Return the lines below exactly as they appear, please, starting with the first and ending with the one that contains "Task: Toggle two-page view mode".

---+---

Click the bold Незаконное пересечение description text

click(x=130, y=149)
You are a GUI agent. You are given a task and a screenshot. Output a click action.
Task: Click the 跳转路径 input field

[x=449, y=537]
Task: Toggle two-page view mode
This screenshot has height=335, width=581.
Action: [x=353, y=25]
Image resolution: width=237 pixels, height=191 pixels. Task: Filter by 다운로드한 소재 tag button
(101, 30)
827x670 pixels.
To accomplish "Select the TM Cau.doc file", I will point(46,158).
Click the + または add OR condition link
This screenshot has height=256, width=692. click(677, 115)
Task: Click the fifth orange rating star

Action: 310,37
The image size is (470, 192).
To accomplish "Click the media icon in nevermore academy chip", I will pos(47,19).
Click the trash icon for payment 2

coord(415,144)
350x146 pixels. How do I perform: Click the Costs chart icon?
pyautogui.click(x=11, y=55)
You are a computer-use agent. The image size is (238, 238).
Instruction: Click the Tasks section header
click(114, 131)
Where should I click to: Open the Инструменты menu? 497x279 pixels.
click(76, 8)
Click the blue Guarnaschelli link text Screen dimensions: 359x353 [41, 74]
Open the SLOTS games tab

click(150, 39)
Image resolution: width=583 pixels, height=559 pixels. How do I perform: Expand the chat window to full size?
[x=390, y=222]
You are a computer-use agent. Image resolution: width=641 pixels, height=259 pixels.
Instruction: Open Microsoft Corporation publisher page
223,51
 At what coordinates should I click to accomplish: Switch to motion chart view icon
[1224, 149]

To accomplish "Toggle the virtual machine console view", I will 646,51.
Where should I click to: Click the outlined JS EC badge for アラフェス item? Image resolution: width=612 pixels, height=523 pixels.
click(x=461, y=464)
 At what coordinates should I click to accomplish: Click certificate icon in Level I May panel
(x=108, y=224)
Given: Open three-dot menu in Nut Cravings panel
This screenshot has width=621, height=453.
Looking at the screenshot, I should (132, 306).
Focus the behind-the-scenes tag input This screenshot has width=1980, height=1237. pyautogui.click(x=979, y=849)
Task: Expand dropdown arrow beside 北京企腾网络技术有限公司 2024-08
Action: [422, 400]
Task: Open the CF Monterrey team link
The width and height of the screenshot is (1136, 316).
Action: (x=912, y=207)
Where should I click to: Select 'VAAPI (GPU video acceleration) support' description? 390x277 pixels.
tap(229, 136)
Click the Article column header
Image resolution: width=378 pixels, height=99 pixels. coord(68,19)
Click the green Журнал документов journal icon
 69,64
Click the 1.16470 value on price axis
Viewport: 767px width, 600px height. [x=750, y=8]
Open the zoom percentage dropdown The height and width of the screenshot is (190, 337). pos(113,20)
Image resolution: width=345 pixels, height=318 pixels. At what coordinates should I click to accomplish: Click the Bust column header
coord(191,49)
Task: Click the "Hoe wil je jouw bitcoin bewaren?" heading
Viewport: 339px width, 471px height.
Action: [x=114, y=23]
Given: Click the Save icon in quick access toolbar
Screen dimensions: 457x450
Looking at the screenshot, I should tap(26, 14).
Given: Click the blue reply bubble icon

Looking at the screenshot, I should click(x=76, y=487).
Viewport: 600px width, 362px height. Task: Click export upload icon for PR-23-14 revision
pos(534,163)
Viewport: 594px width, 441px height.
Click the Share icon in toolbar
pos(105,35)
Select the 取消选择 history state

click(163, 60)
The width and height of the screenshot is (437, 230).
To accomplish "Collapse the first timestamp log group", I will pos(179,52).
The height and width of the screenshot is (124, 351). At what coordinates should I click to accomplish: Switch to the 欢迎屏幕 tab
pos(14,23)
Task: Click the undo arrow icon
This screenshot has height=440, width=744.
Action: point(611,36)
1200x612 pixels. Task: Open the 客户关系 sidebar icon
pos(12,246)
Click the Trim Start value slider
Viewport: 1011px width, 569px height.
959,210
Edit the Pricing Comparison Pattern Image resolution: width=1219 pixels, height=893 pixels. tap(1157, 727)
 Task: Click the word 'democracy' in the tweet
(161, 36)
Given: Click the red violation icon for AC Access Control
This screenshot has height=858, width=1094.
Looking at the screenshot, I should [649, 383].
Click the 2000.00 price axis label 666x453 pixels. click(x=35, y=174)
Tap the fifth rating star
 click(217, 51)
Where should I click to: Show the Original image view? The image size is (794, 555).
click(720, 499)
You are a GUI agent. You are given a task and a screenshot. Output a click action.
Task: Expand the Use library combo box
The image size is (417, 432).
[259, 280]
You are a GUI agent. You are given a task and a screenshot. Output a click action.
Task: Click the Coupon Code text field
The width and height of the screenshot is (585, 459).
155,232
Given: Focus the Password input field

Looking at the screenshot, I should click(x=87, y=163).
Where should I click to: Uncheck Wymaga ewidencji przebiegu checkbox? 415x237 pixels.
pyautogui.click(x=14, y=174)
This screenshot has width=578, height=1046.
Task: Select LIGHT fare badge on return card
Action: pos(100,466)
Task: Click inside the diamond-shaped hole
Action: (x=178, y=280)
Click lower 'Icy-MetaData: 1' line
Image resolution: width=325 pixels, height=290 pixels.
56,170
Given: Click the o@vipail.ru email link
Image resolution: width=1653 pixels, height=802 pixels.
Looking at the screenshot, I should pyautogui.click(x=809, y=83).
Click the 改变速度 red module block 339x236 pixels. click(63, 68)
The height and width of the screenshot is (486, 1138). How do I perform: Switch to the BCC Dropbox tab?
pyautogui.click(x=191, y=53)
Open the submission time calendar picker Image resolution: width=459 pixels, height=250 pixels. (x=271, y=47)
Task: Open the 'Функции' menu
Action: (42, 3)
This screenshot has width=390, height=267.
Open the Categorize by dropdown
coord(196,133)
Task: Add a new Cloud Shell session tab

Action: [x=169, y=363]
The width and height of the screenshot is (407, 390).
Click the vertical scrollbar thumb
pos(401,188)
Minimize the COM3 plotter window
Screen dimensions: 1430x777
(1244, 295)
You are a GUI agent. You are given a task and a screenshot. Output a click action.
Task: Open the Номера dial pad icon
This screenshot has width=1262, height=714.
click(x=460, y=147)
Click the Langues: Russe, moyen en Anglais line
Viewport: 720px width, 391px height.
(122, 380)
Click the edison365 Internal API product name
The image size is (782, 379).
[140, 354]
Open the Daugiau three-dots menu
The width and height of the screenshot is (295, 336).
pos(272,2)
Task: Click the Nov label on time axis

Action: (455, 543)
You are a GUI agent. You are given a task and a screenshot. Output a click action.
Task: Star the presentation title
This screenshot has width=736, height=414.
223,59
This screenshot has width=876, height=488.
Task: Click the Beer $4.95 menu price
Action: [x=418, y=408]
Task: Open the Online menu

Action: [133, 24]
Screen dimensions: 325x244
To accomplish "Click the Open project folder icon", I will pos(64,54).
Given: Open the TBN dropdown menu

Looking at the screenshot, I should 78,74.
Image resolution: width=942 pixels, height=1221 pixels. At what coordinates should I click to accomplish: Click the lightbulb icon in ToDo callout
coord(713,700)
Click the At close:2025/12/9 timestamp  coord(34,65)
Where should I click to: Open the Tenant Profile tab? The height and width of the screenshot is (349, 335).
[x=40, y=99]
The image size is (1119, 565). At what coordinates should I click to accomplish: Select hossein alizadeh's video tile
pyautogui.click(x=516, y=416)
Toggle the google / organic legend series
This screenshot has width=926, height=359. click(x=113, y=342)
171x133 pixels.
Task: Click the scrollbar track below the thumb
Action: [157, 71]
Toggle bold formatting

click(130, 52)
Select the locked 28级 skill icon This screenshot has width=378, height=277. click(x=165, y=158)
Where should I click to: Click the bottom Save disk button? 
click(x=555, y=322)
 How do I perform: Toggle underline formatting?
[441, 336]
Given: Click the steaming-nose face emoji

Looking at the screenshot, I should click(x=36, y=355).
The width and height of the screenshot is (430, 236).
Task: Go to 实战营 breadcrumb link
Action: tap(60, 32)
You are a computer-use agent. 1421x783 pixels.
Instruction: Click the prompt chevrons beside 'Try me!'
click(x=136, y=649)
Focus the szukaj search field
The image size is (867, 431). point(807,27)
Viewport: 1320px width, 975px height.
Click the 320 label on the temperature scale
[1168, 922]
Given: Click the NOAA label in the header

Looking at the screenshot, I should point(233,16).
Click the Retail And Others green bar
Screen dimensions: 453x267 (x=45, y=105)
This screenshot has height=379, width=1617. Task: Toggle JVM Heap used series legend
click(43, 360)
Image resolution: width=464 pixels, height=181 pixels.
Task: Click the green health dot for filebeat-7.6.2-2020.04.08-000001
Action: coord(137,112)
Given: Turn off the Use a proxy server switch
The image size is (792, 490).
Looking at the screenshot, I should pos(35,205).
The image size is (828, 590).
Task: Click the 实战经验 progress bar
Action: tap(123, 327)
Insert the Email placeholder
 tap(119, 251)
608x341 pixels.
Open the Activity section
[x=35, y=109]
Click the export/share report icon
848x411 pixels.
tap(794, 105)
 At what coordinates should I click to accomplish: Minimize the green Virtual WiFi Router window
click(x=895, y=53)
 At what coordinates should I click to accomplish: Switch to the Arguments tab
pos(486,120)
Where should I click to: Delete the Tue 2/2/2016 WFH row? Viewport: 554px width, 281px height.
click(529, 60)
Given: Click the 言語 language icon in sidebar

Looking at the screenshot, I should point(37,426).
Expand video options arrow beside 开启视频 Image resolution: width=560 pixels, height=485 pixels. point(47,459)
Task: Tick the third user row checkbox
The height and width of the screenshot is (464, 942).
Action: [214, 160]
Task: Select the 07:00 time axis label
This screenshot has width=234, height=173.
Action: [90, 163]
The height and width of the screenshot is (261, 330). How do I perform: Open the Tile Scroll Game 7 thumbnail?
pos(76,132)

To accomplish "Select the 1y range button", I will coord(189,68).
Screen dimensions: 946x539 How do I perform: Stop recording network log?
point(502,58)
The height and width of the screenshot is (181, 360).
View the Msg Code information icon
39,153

---+---

### Response
Click the bold Незаконное пересечение description text

click(x=130, y=149)
You are a GUI agent. You are given a task and a screenshot. Output a click action.
Task: Click the 跳转路径 input field

[x=449, y=537]
Task: Toggle two-page view mode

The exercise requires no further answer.